Dataset records
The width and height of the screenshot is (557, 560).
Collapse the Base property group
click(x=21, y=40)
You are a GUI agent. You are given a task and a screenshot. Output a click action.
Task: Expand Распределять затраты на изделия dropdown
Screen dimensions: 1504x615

Work item
Copy down the material above exactly as it is.

Answer to the exercise
The width and height of the screenshot is (557, 560).
Collapse the Base property group
click(x=21, y=40)
You are a GUI agent. You are given a task and a screenshot. Output a click action.
Task: Expand Распределять затраты на изделия dropdown
Screen dimensions: 1504x615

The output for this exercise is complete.